Hypothetical reasoning not syllogistic.—It has been customary to treat of hypothetical reasoning, in its two forms of conditional and disjunctive, as forms or kinds of syllogism. As when we say, if A is B, C is D; but A is B, therefore C is D; or, disjunctively, either A is B, or C is D; but A is not B, therefore C is D. These, however, are not properly syllogisms. The inference is not mediate, through comparison with a common or middle term, but immediate, whereas the syllogism is, in all its forms, a process of mediate inference.

Summary of Distinctions.—To sum up the distinctions now pointed out. All inference is either immediate, as in the case of hypothetical reasoning, whether conjunctive or disjunctive, or else mediate, as in the syllogism. The latter may be inductive or deductive; and, as to form, analytic or synthetic, figured or unfigured.

VI. Laws of Thought on which the Syllogism depends.

Statement.—There are certain universal laws of thought on which all reasoning, and, of course, all syllogisms, depend. These laws, according to Hamilton, are the principles of identity, of contradiction, and of excluded middle; from which primary laws results a fourth, that of reason and consequent.

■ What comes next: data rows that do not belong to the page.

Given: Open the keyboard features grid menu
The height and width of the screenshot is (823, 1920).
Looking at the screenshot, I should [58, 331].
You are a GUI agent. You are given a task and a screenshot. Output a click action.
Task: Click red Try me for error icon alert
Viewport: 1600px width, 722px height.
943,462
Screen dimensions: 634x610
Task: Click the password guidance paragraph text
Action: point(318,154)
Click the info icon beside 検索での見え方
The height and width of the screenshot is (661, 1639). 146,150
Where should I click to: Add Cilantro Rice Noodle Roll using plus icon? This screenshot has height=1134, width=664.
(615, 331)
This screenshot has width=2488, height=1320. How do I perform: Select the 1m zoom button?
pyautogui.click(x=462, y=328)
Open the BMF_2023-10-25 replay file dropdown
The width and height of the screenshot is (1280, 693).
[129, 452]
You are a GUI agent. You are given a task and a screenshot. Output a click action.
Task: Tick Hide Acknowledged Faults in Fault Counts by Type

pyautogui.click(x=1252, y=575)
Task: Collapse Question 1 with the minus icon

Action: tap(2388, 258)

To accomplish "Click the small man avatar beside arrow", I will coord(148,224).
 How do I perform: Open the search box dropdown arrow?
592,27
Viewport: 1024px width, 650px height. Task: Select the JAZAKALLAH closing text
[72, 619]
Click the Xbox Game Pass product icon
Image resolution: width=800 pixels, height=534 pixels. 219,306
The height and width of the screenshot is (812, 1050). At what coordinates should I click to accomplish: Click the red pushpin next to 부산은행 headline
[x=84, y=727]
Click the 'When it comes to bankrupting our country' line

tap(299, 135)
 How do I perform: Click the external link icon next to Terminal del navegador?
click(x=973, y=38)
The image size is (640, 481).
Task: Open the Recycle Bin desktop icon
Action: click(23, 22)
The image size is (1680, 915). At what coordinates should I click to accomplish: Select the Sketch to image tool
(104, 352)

Law of Identity, what.—The principle of identity compels us to recognize the equivalence of a whole and its several parts taken together, as applied to any conception and its distinctive characters. As, for example, the sameness or equivalence of the notion man with the aggregate of qualities or characters that constitute that notion.

Law of Contradiction, what.—The law of contradiction is the principle that what is contradictory is unthinkable: as, for example, that A has, and yet has not, a given quality, B.

Law of excluded Middle.—The principle of excluded middle is this, that of two contradictory notions, we must think one or the other to be true; as, that A either has or has not the quality B.

Law of Reason and Consequent.—From these primary principles results the law of reason and consequent. All logical inference is based on that law of our nature, that one notion shall always depend on another. This inference is of two kinds, from the whole to the parts, or from the parts to the whole, respectively called deductive and inductive, as already explained.

Certain Points not included in the preceding Synopsis.—I have presented, as was proposed, in brief outline, a synopsis of the forms of reasoning. For a full treatment of these forms, and the laws which govern them, the treatises on logic must be consulted.